Femizid-Rekord in der Schweiz, monströse Vergewaltigungen in Frankreich: Was sagt diese Gewalt über unsere Gesellschaft? Und was kann man aus dem Fall Pelicot lernen? Man müsse Gleichheit statt Herrschaft erotisieren, fordert die französische Philosophin Manon Garcia.

Jeden Monat werden in der Schweiz Frauen ermordet, weil sie Frauen sind. Allein im ersten Halbjahr 2025 verloren 18 Frauen und Mädchen ihr Leben durch männliche Gewalt – mehr als in den meisten Jahren zuvor. Hinter diesen Taten stehen oft Jahre der Kontrolle, der Angst, des Missbrauchs, der systematischen Entwertung.

Die monströsen Verbrechen an Gisèle Pelicot, die von ihrem Ehemann über Jahre hinweg sediert, hindrapiert und Dutzenden Männern zur Vergewaltigung angeboten wurde, haben die Welt erschüttert. Das anschliessende Gerichtsverfahren im südfranzösischen Avignon avancierte zu einem aufsehenerregenden Prozess.

Angesichts der Abgründe männlicher Gewalt gelangte die französische Philosophin Manon Garcia gar zur existenziellen Frage: Kann man mit Männern leben? Und wenn ja, was muss sich ändern? Ihre Antwort: Ja, aber …

Frau in schwarzem Blazer mit hellem Hintergrund.
Legende: Manon Garcia zählt in Frankreich zu den einflussreichsten und meistgelesenen Philosophinnen ihrer Generation. Nach Stationen in Harvard und Yale ist sie aktuell als Professorin für Praktische Philosophie an der Freien Universität Berlin tätig. SRF

Eigentlich wollte Manon Garcia den Pelicot-Prozess im Dezember 2024 bloss zwei bis drei Tage lang mitverfolgen. Doch sie blieb, bis zum Schluss. Fasziniert von der Tatsache, dass sich hier die sexuelle Gewalt in ihrer ganzen Banalität und Hässlichkeit zeigte.

Es ging nicht um eine Frau, sagt sie, die auf dem Nachhauseweg von einem Nachtclub vergewaltigt, getötet und in Stücke geschnitten wurde. Nein, der Ehemann im eigenen Schlafzimmer und unzählige scheinbar unbescholtene Männer aus der Nachbarschaft nahmen sich einfach das, was sie wollten.

Das Skandalöse und das Normale hätten sich bei diesen Verbrechen verbunden und es sei etwas sichtbar geworden, was Feministinnen schon seit Jahrzehnten über die Realität sexueller Gewalt erzählen würden, so Garcia.

Männer und das Recht «darauf»

Was die Gewalt von Männern erklärt, seien kulturelle Vorstellungen von Männlichkeit – davon, was ein echter Mann ist, wie sich ein Mann verhalten muss: ein Bild von Macht und Dominanz. Bei sexueller Gewalt finde sich immer etwas in der Art von «Kraft meines Penis’ zeige ich, dass ich dominant bin». Auch bei einem Teil der Angeklagten, die sozial am wenigsten begünstigt sind, habe man diese Art Denkweise «Mindestens hier bin ich wirklich der Chef und nehme mir, was mir zusteht» gesehen.

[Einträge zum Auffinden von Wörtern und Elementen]
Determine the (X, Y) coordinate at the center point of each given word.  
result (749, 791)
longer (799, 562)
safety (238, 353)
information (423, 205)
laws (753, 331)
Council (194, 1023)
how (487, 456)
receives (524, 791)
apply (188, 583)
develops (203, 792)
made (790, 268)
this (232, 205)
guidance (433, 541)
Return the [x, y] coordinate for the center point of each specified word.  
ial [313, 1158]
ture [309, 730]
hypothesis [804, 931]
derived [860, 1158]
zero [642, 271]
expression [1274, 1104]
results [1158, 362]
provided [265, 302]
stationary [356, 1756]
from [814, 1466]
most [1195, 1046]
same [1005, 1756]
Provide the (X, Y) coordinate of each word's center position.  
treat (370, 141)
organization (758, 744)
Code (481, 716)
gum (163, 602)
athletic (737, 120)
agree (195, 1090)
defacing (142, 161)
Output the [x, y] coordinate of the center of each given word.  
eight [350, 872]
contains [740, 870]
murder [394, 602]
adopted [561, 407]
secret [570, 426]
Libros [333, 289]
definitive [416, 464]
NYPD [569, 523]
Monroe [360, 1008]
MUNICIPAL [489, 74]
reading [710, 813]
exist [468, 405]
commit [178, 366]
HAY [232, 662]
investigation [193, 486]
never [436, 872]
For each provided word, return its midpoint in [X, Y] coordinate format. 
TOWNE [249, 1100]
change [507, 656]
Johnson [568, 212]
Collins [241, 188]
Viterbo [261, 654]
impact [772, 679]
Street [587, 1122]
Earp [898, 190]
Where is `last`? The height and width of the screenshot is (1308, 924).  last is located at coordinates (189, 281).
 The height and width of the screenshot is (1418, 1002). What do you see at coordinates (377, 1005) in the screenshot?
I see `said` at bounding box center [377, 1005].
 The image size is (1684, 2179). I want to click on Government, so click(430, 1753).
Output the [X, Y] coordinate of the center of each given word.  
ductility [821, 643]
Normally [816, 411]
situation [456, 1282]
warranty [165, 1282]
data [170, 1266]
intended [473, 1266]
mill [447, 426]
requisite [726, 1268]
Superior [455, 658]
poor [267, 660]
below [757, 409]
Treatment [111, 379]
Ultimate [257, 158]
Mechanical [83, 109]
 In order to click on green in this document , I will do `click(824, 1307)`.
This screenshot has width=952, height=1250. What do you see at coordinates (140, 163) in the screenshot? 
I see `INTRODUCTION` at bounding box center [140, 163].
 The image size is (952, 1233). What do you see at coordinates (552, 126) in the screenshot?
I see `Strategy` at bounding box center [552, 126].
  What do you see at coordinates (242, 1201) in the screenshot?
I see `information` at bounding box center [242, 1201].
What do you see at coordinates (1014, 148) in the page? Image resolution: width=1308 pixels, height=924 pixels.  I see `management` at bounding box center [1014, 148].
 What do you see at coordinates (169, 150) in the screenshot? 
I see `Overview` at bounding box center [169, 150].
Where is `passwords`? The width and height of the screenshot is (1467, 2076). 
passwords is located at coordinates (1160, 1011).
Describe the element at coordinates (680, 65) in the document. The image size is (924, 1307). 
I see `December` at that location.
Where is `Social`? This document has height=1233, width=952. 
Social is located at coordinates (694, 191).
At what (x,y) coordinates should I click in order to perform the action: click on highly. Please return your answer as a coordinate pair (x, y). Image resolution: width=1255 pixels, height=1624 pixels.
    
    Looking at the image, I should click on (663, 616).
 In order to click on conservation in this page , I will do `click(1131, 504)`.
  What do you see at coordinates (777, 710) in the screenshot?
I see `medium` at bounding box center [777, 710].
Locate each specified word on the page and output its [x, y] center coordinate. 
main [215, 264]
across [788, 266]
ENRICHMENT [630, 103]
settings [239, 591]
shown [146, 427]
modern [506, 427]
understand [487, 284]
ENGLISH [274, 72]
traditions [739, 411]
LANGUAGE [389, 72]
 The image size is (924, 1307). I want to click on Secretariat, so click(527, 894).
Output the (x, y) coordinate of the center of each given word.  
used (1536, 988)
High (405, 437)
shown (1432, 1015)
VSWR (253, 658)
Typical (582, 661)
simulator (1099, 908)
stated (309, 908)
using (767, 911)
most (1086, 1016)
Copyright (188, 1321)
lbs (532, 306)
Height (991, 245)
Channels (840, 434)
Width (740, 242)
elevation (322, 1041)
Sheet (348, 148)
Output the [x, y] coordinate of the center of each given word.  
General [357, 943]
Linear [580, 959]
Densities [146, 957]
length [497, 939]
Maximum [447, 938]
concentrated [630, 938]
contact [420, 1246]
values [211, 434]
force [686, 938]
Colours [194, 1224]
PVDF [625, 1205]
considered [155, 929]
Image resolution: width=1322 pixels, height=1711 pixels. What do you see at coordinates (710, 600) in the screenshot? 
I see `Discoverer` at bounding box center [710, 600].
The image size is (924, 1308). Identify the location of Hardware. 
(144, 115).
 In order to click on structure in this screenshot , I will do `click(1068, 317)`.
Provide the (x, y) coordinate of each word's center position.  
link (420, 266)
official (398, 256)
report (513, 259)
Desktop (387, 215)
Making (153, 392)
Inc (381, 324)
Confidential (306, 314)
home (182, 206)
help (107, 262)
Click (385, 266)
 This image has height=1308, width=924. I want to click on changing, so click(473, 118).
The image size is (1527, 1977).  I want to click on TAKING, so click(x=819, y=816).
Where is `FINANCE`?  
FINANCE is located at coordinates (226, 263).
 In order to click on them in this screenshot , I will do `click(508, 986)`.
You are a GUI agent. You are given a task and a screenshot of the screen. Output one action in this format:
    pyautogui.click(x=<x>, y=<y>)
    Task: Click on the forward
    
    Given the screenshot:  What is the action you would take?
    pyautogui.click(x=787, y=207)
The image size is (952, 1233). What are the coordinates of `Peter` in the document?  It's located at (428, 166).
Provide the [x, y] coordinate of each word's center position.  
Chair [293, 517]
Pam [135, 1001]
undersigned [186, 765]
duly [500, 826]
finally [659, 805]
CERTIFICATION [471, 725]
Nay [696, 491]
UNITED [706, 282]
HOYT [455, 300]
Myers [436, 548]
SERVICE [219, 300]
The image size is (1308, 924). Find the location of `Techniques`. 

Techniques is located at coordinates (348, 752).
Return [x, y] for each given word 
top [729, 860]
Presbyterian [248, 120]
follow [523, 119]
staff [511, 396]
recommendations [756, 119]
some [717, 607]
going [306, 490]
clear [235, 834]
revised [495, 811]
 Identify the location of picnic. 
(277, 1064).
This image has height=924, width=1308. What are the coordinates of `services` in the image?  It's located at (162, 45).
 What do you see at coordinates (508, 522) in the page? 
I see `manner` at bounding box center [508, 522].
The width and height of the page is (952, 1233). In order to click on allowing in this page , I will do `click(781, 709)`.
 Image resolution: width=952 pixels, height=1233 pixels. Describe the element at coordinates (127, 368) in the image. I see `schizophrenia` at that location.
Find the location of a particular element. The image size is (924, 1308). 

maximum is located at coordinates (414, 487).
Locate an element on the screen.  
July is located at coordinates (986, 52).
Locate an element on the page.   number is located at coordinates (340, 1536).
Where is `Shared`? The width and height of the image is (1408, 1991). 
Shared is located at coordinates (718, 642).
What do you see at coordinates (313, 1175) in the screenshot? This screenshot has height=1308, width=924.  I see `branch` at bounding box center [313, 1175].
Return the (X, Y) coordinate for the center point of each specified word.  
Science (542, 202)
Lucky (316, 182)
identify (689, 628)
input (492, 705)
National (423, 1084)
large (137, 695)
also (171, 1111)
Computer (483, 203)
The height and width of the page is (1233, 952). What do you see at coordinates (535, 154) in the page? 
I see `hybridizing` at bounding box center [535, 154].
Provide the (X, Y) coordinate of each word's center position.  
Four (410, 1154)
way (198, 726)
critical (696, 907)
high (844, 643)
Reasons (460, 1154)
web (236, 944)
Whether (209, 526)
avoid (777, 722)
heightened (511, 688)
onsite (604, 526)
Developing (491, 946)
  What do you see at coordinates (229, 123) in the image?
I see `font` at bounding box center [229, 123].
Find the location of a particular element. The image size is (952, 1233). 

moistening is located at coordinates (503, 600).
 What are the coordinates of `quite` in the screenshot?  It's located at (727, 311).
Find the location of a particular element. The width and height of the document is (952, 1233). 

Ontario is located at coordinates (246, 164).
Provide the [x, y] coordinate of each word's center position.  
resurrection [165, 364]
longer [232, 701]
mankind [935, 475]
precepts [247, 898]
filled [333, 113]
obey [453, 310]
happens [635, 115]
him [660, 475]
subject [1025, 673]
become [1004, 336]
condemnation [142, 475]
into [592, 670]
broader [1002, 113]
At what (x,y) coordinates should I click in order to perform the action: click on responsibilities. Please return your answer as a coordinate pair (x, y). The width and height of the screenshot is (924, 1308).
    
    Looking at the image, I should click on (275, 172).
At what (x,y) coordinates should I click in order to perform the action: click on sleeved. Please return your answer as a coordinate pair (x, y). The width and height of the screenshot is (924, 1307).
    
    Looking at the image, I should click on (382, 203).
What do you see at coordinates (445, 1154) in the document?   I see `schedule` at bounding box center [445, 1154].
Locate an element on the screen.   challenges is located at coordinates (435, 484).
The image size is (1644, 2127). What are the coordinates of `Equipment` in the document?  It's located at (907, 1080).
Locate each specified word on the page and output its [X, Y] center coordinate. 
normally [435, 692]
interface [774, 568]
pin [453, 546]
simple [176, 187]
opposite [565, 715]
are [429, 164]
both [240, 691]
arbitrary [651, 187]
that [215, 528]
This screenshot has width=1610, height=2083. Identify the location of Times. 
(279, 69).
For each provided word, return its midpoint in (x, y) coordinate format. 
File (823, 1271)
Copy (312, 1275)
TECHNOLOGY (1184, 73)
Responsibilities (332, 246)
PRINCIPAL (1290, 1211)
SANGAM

▶ Aufgaben:
1. Zähle alle Universitäten auf, an denen Manon Garcia laut dem Text über männliche Gewalt tätig war oder ist.
2. Schreibe den Text über männliche Gewalt nach seinem letzten Satz weiter.

▶ Antworten:
1. Harvard, Yale und die Freie Universität Berlin.

2.
Das Beängstigende an dieser Geschichte mit den 70 Männern sieht Garcia darin, dass man wohl an jedem beliebigen Ort im Handumdrehen 70 Männer finden würde, die bereit seien, die eigene Frau zu vergewaltigen.

Zur Zeit des Prozesses infiltrierte sich etwa ein Investigativ-Team des deutschen Fernsehens in eine Telegram-Gruppe von 70'000 Männern, die Rezepte für chemische Betäubungsmittel teilten und Fotos davon austauschten, wie sie ihre Partnerinnen vergewaltigen.

Im letzten Sommer entdeckte man in Italien eine Facebook-Gruppe namens «Mia Moglie» («Meine Frau»), in der Tausende italienische Männer Sexfotos ihrer Frauen austauschten und obszön kommentierten.

Fragwürdige Justiz

Schockiert zeigt sich Manon Garcia auch über die Befragungen der Täter vor Gericht. Einer der Richter hätte vier der Männer gefragt: «Was genau ist passiert? Warum hatten Sie keine Erektion? Das ist doch seltsam.» Aber zu keinem Zeitpunkt habe ein Richter die unzähligen anderen Männer gefragt, warum sie überhaupt eine Erektion hatten angesichts einer sedierten Frau.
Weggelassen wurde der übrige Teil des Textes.